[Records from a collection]
--------

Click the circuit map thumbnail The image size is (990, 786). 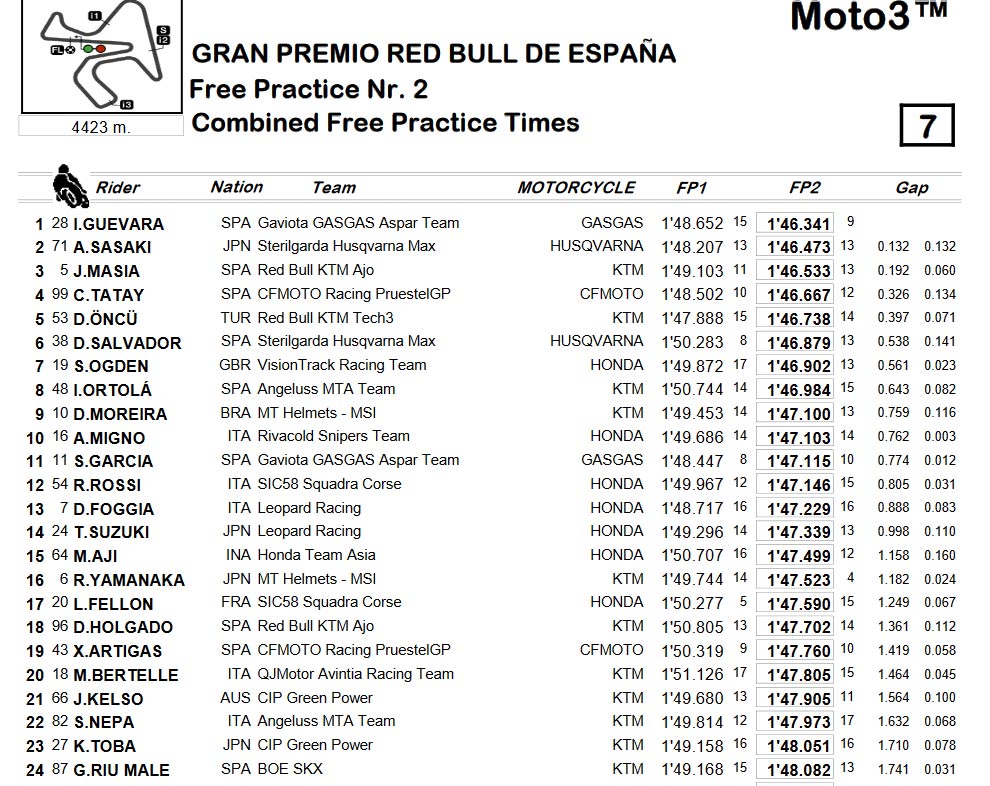102,56

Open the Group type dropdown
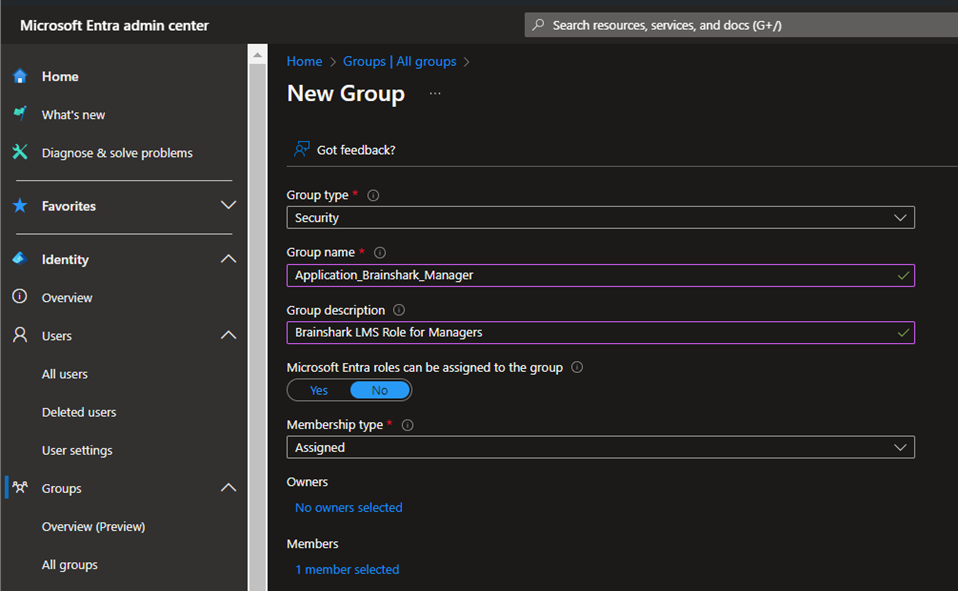tap(600, 218)
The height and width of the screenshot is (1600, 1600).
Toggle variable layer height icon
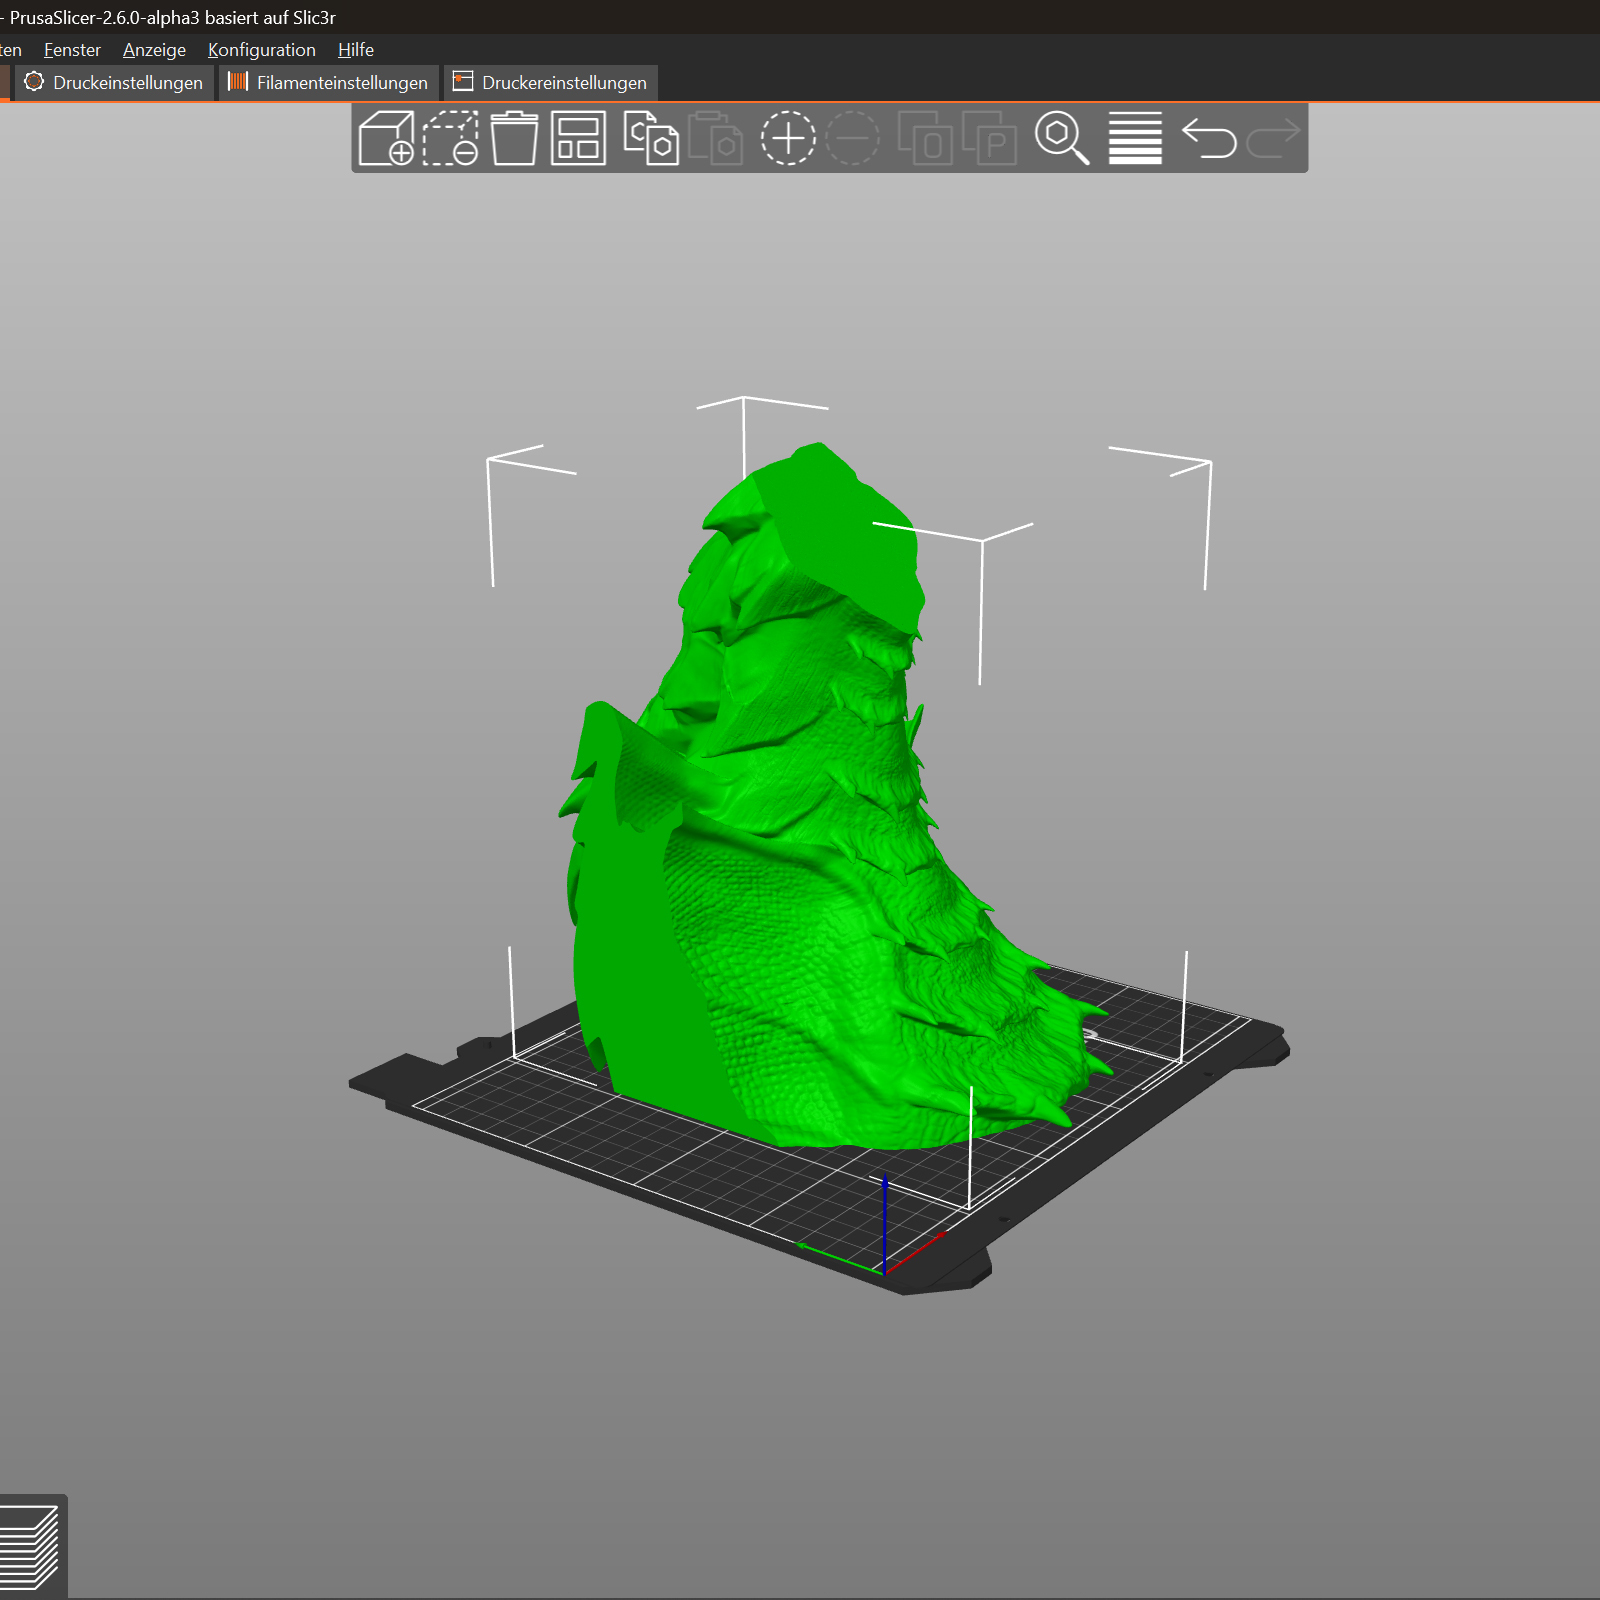coord(1135,138)
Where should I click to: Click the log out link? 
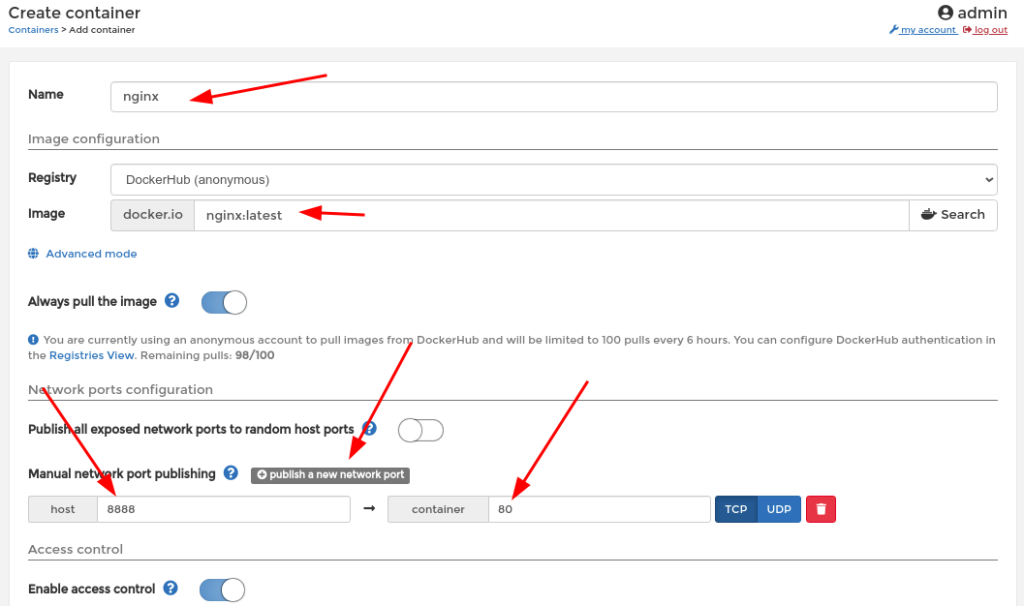click(x=989, y=30)
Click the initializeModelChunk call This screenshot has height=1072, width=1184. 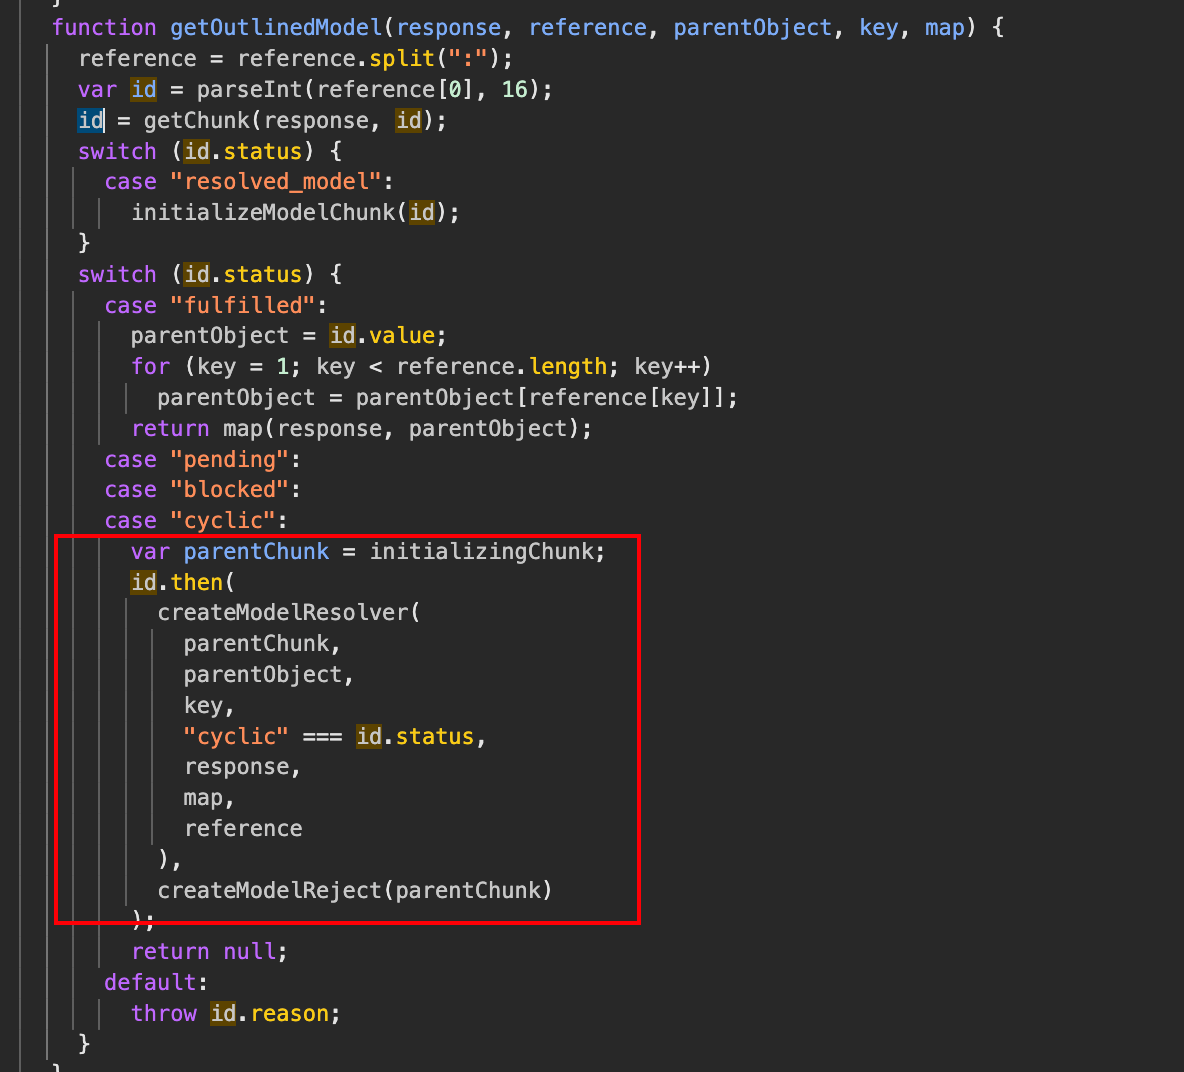[x=263, y=212]
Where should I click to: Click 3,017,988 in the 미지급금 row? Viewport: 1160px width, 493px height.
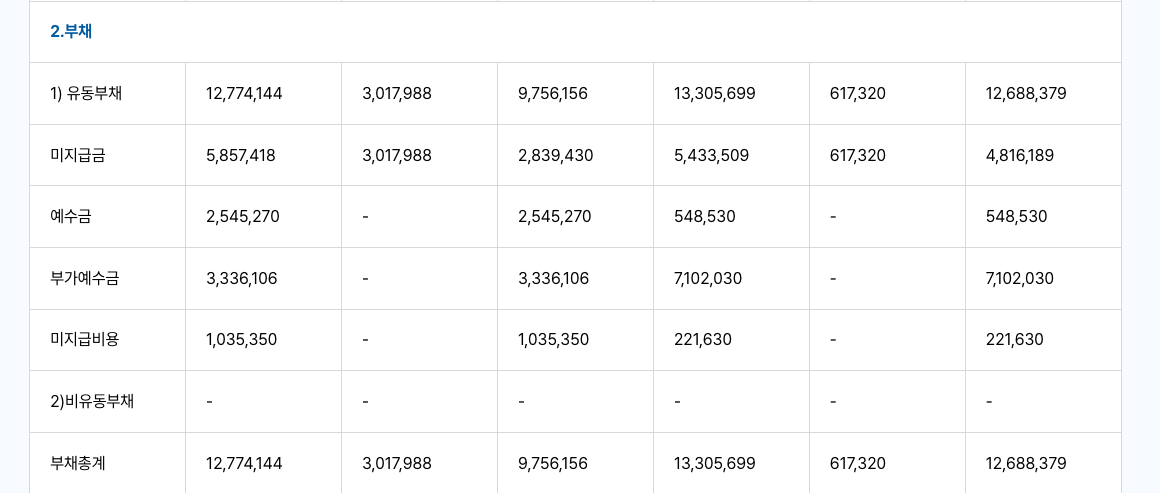[x=396, y=155]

--------

* _Problem requirements_
Every line from the one that holds "Where should I click to: Click 3,017,988" to the last line of the records above goes into the answer, exactly as written; nothing else does, and no picture does either.

* _Your response_
Where should I click to: Click 3,017,988 in the 미지급금 row? Viewport: 1160px width, 493px height.
[x=396, y=155]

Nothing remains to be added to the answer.